I said, “If I love someone, I want to do what they want me to do” and “I don’t want to constantly argue with my parents, but if I am myself, I will argue with them, because we are different.”
Russ replied, “Okay. You don’t have to please them in everything… You please Dad in that you don’t kill people, you don’t sleep around–”
I brought up our differing political views and Russ said, “Well, you believe in owning guns, don’t you?” We all laughed. I nodded. So he kept on, “You won’t be a murderer, you won’t end up killed, he doesn’t have to worry about you in school, and you won’t take away his right to bear arms. That’s pretty much it. He’s happy. And Mom, well, hers is even simpler… She just wants you to be happy. They might try to influence you, but…” He brought things down to the basics. He laid out the parameters in such a clear way that I glimpsed safety and boundaries again instead of feeling pulled apart.

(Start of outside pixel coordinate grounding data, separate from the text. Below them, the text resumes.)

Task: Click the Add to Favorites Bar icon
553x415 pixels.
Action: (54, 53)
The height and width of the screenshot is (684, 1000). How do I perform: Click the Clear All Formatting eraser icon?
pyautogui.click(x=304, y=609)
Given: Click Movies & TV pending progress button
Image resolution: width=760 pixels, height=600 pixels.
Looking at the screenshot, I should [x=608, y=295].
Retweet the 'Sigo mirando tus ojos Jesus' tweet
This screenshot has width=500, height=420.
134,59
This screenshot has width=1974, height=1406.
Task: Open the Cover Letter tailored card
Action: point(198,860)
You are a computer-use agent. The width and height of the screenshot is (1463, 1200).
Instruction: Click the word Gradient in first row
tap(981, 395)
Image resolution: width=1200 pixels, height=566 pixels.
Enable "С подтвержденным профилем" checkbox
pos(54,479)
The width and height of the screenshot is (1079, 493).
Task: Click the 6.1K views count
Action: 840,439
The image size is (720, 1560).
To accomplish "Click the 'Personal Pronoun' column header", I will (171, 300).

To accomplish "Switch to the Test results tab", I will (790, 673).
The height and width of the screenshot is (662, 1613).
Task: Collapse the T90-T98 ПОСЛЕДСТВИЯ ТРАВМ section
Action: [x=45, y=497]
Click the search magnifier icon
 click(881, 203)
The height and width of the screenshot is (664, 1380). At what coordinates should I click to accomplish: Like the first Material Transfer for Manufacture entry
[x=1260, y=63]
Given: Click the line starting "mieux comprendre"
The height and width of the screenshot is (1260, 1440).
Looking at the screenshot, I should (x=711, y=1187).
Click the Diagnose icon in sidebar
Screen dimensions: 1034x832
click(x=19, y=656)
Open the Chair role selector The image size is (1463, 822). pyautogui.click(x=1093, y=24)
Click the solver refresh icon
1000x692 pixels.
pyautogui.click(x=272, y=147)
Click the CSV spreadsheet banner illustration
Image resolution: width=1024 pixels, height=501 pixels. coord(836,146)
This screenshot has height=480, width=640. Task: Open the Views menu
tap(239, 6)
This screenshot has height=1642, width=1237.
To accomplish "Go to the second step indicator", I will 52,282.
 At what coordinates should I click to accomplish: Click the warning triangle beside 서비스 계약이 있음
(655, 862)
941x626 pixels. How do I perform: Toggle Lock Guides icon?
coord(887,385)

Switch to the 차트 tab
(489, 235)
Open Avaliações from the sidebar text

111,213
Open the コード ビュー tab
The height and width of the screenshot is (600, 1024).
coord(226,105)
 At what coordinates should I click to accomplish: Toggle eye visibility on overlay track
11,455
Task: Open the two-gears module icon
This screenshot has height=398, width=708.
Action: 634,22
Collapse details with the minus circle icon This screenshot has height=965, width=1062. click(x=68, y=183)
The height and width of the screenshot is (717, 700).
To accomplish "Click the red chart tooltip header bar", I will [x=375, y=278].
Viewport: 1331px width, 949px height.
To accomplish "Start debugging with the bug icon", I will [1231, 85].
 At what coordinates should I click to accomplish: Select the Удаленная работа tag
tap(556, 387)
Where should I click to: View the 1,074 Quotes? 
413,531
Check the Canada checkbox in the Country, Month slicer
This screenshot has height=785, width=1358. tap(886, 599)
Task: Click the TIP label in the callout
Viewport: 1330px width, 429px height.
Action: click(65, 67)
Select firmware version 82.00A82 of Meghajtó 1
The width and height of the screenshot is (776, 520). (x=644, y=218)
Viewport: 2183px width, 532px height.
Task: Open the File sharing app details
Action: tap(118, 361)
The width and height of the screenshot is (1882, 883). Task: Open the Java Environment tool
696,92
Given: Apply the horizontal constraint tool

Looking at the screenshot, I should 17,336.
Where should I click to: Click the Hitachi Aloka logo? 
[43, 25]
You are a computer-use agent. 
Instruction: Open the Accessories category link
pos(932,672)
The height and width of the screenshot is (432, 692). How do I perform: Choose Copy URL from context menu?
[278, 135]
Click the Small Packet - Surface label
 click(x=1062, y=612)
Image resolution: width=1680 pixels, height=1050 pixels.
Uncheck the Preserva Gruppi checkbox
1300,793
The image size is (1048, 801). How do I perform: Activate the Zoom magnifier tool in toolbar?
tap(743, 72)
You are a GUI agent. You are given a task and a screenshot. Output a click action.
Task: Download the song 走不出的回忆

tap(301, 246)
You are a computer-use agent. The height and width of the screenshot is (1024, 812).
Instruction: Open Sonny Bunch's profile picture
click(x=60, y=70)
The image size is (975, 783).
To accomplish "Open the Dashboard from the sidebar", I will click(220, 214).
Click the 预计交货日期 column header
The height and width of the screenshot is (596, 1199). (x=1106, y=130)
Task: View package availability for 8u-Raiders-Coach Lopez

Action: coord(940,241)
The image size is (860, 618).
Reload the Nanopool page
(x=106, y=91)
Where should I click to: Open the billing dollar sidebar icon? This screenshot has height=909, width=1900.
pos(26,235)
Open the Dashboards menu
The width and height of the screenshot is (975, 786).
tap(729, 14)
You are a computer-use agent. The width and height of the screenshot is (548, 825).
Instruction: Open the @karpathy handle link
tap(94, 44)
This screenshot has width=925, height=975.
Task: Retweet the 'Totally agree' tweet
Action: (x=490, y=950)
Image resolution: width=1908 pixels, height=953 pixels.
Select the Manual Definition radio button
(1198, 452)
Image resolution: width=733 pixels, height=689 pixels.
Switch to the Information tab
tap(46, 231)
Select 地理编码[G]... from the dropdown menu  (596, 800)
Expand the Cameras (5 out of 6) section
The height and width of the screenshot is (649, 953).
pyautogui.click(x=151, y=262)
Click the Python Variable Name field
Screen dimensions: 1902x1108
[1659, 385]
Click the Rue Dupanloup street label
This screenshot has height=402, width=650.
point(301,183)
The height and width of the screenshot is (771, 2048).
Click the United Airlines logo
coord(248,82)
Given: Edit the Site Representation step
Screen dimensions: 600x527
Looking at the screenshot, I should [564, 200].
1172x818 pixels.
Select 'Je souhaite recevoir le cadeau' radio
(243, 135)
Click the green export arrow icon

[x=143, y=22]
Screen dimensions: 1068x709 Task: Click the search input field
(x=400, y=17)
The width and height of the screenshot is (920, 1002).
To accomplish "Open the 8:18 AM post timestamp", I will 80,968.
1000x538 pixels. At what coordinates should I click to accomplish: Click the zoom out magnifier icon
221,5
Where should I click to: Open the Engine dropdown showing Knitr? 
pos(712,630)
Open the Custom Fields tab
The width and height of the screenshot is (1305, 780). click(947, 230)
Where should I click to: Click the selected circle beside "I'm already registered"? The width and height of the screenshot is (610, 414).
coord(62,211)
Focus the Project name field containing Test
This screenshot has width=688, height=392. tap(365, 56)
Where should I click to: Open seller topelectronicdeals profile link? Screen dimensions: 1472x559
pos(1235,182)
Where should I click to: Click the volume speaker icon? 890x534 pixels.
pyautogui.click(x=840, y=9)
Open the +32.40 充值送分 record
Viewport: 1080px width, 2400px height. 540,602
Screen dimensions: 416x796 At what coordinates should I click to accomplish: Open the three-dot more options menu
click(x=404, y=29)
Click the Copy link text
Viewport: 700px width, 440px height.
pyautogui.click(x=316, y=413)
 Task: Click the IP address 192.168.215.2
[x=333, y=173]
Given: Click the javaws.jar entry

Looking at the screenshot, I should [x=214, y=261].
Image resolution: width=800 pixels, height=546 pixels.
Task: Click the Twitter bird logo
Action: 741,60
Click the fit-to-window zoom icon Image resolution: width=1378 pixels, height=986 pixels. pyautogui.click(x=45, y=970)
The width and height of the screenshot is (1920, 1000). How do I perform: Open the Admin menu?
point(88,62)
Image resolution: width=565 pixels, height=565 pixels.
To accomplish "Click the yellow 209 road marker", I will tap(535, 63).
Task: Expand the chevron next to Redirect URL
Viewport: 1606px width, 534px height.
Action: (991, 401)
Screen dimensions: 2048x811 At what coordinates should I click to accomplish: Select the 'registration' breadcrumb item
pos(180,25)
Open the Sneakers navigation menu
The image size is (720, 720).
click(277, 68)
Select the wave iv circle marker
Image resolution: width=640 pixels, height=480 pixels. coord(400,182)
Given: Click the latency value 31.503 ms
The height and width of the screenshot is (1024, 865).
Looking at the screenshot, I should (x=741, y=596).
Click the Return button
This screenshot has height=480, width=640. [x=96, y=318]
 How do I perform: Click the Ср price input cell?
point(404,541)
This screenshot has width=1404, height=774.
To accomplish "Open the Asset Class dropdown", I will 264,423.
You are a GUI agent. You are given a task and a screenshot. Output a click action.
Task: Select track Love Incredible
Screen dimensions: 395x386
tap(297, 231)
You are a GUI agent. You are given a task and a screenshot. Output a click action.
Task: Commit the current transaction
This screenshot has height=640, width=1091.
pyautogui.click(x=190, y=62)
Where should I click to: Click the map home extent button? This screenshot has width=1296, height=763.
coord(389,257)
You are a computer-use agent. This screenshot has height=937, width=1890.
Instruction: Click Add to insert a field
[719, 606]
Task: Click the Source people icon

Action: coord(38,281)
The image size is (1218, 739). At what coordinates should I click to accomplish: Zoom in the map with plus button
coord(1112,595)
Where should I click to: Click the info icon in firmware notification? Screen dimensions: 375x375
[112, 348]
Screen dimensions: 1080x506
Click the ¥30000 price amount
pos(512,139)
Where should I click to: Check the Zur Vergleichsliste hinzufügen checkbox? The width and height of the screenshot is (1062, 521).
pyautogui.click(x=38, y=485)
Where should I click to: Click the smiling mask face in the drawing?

5. I need a base of happiness that is my own. My own central happiness alleviates periphery irritation. I haven’t been establishing this, but I have before and I know I can.
Fyi: Russ is an ENTJ. The neat thing about NTs, Rationalists, is that they can see life built from the ground up (Idealists or NFs see life as falling down from an idealized vision). So that makes Rationalists excellent at explaining how mental/emotional processes take place… A book I read compared them to Prometheus, who starts anew each day and must rebuild each day. His liver and that giant boulder, you know? This allows for an explicit knowledge of the contruction process, be it concrete or abstract. Like turtle, at the bad rehearsal, explained exactly how the characterization and projection parts of acting fit together. It was delicious to witness. It’s something I can do sometimes, but my greater (I originally typed “greather”) strength comes from faith and not knowledge… which is more difficult to quantify, but. Here I am! Existing like that.
PS – See if you can get my title!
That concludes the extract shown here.